# Problem to work on
Please output every record exactly, keeping each line as it is.

Collected data:
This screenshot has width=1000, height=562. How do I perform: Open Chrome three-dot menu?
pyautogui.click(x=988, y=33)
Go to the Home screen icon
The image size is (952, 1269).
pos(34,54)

# Response box
This screenshot has width=1000, height=562. How do I perform: Open Chrome three-dot menu?
pyautogui.click(x=988, y=33)
Go to the Home screen icon
The image size is (952, 1269).
pos(34,54)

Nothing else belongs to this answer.